Posted by on July 17th, 2014 | 0 Comments »

By Edona Dervisholli, GHI Policy Intern

As the natural body that is the “skin of the earth,” soil receives the least amount of scrutiny as a viable source for agriculture, food supply, and as a foundation for a global economy. A forum hosted by the Farm Foundation on Wednesday, July 16, 2014 at the National Press Club, opened a dialogue to launch a soil renaissance and how this concept can help solve the world’s challenge of feeding 9 billion people by 2050.

What exactly is a soil renaissance?   It’s a movement that shares the knowledge to sustain the earth’s most valuable asset. Healthy soil functions as a vital living ecosystem that sustains plants, animals and humans. The Soil Renaissance mission is to raise public awareness about the importance of soil health for bolstering healthy, profitable and sustainable natural resource systems.

Photo credit: Teaching the Hudson Valley

Photo credit: Teaching the Hudson Valley

This movement will follow a set of guiding principles to bring this issue to the forefront. Those guiding principles establish purposeful outcomes with measurable impacts and continuing evaluation and improvement. Objectives of the Soil Renaissance program include, among others, standardizing soil measurement, economics, education and research.

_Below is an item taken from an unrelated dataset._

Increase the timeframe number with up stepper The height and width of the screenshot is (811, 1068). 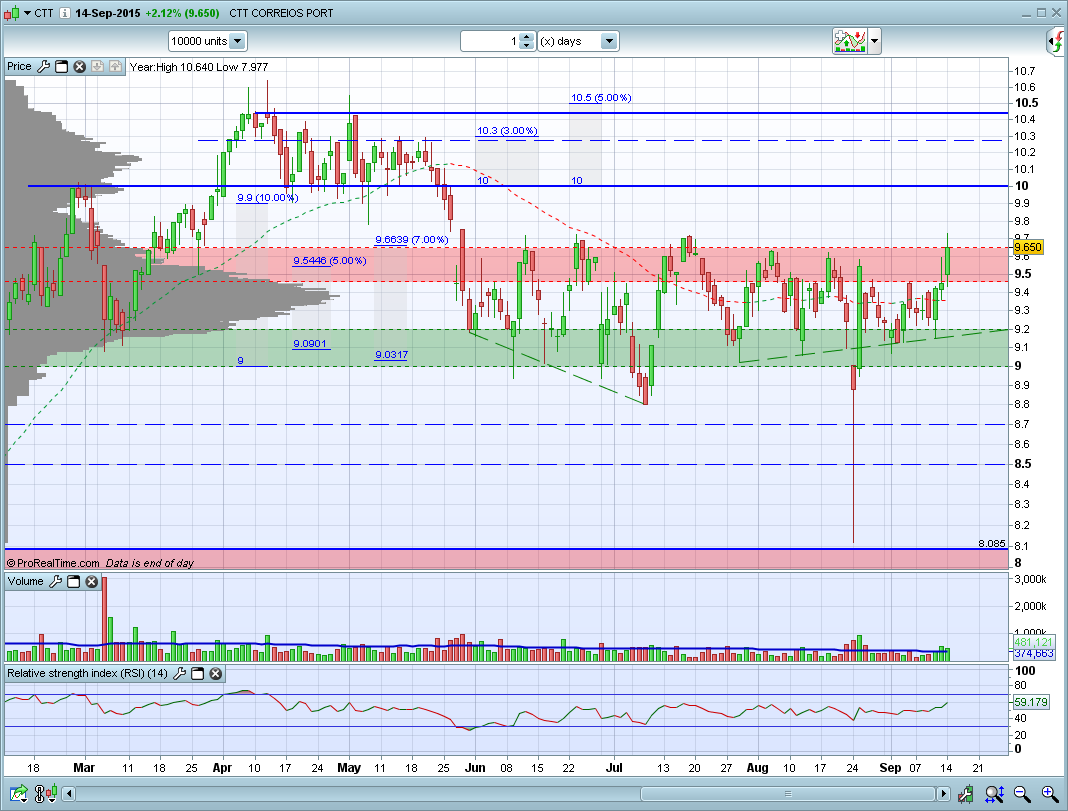tap(527, 37)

The forum panelists shared their rich insights on soil health. Each shared a model of what healthy soil can provide and how it can be improved to produce more food and agricultural products. Jimmy Kinder from Kinder Farms, stated that ‘short term sustainability can lead to long term sustainability,’ and it is important to begin now to implement the right actions to conserve and enrich soil.

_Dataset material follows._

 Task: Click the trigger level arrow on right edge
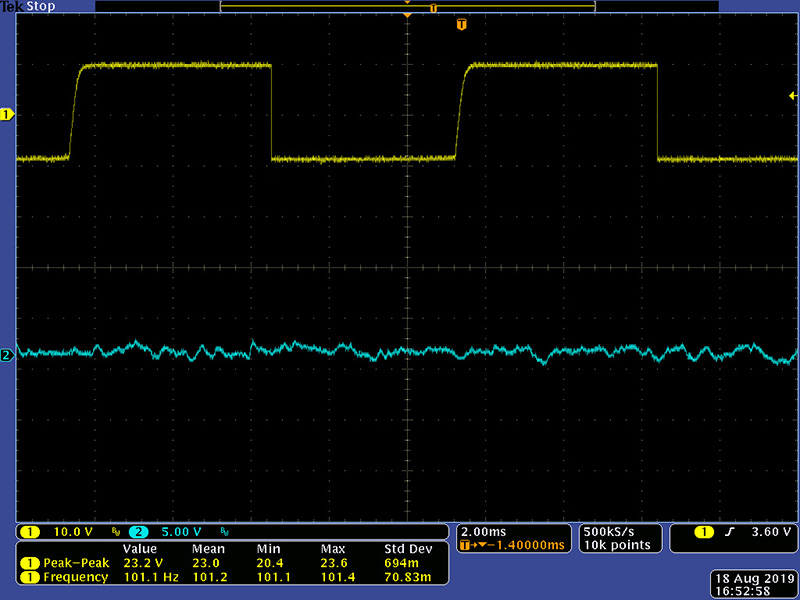point(793,95)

Photo credit: T.F. Shaxson

Photo credit: T.F. Shaxson

Klaus Martens, a New York farmer, said that by changing the way people view the soil, we change soil quality by voluntary, locally-led, incentives-based conservation practices. Wayne Honeycutt, Deputy Chief for Science and Technology at USDA, also accentuated incentive-based conservation practices by including business models for smallholder farmers.

The health of the soil has been an important issue for many years, particularly after the crisis of the Dustbowl in the U.S. in the 1930’s and 1940’s.  More recently, with increasing weather volatility and climate change, including drought in the American southwest, attention is again turning to the need to improve and conserve the soil resources.  The Farm Foundation has taken a bold step to launch such a movement that will expand the knowledge and effort of sustaining the “earth’s skin” for many years to come.

The Global Harvest Initiative (GHI) has been a partner with the Farm Foundation since 2010, collaborating on education and research initiatives for improving the productivity of agriculture.